Heller asks whether the law bans types of firearms commonly used for a lawful purpose - regardless of whether alternatives exist. And Heller draws a distinction between such firearms and weapons specially adapted to unlawful uses and not in common use, such as sawed-off shotguns. . . .
Roughly five million Americans own AR-style semiautomatic rifles. The overwhelming majority of citizens who own and use such rifles do so for lawful purposes, including self-defense and target shooting. Under our precedents, that is all that is needed for citizens to have a right under the Second Amendment to keep such weapons.
Friedman v. City of Highland Park, 136 S.Ct. 447, 449 (2015) (Justices Thomas and Scalia dissenting from denial of certiorari) (emphasis added) (citations omitted). A complicated Second Amendment test obfuscates as it extirpates, but it is the test that this Court is bound to follow.
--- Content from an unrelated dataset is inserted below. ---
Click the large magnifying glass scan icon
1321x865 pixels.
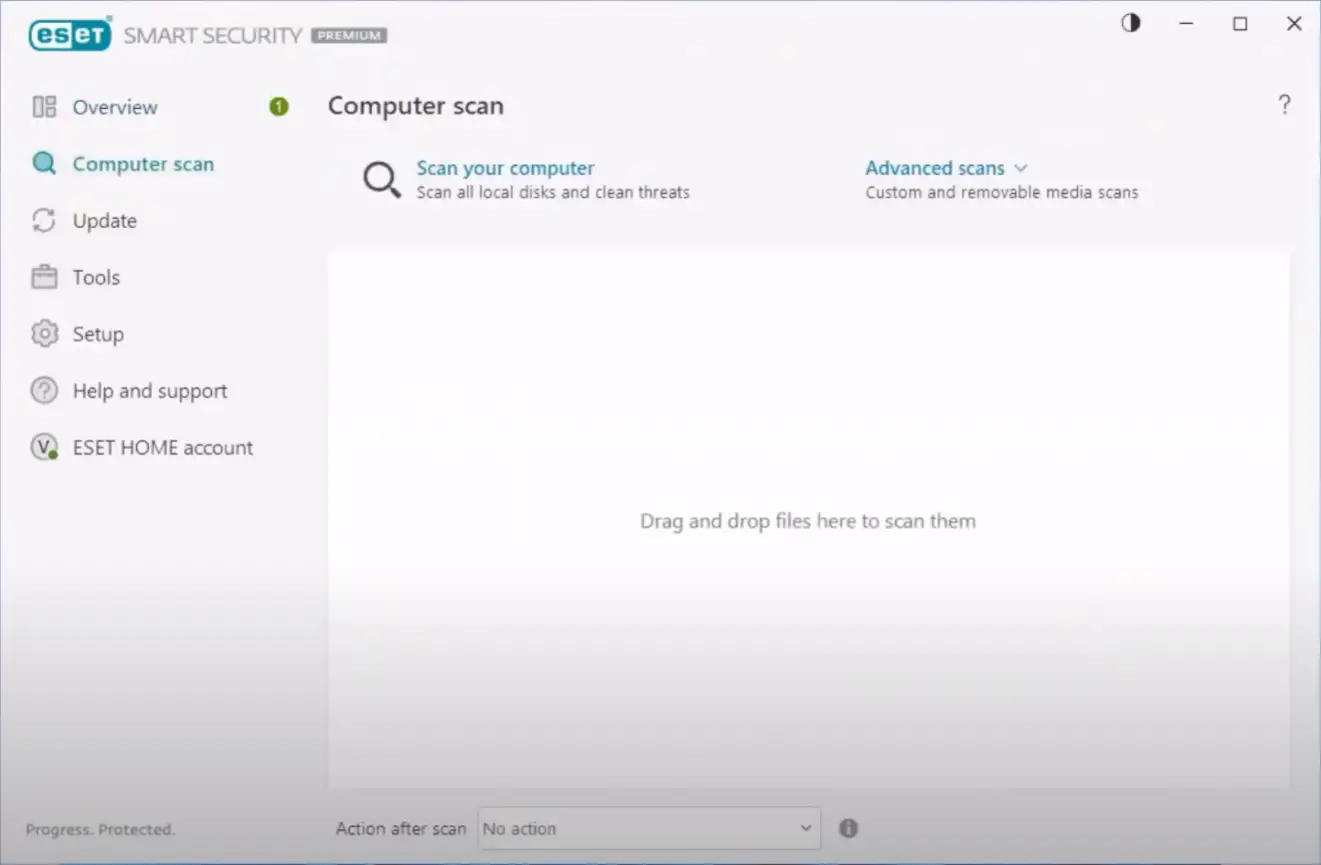click(381, 180)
         b. Constitutionally suspect under the simple test

         Under the simple Heller test, § 32310 (c) & (d) are highly suspect. They are suspect because they broadly prohibit common pistol and rifle magazines used for lawful purposes. “[T]hat is all that is needed for citizens to have a right under the Second Amendment to keep such weapons.” Friedman, 136 S.Ct. at 449.

         Magazines holding more than 10 rounds are useful for self-defense by law-abiding citizens. And they are common. Lawful in at least 43 states and under federal law, these magazines number in the millions. Cf. Hollis v. Lynch, 827 F.3d 436, 449 (5th Cir. 2016) (defining the term “common” by applying the Supreme Court test in Caetano of 200, 000 stun guns owned and legal in 45 states being “common”); see also NYSR&PA v. Cuomo, 804 F.3d 242, 255-57 (2nd Cir. 2015) (noting large-capacity magazines are “in common use” as the term is used in Heller based on even the most conservative estimates). To the extent they may be now uncommon within California, it would only be the result of the State long criminalizing the buying, selling, importing, and manufacturing of these magazines. To say the magazines are uncommon because they have been banned for so long is something of a tautology. It cannot be used as constitutional support for further banning. See Friedman v. City of Highland Park, Illinois, 784 F.3d 406, 409 (7th Cir. 2015) (“Yet it would be absurd to say that the reason why a particular weapon can be banned is that there is a statute banning it, so the it isn't commonly used. A law's existence can't be the source of its own constitutional validity.”).

         Nevertheless, § 32310 (c) & (d) are suspect even under the more complicated analysis employed by the Ninth Circuit Court of Appeals, because the statute is not a reasonable fit as a means to achieve the State's important objectives. To pass muster under the intermediate scrutiny test a statute must have “a reasonable fit” with the State's important interest. The analysis works like this.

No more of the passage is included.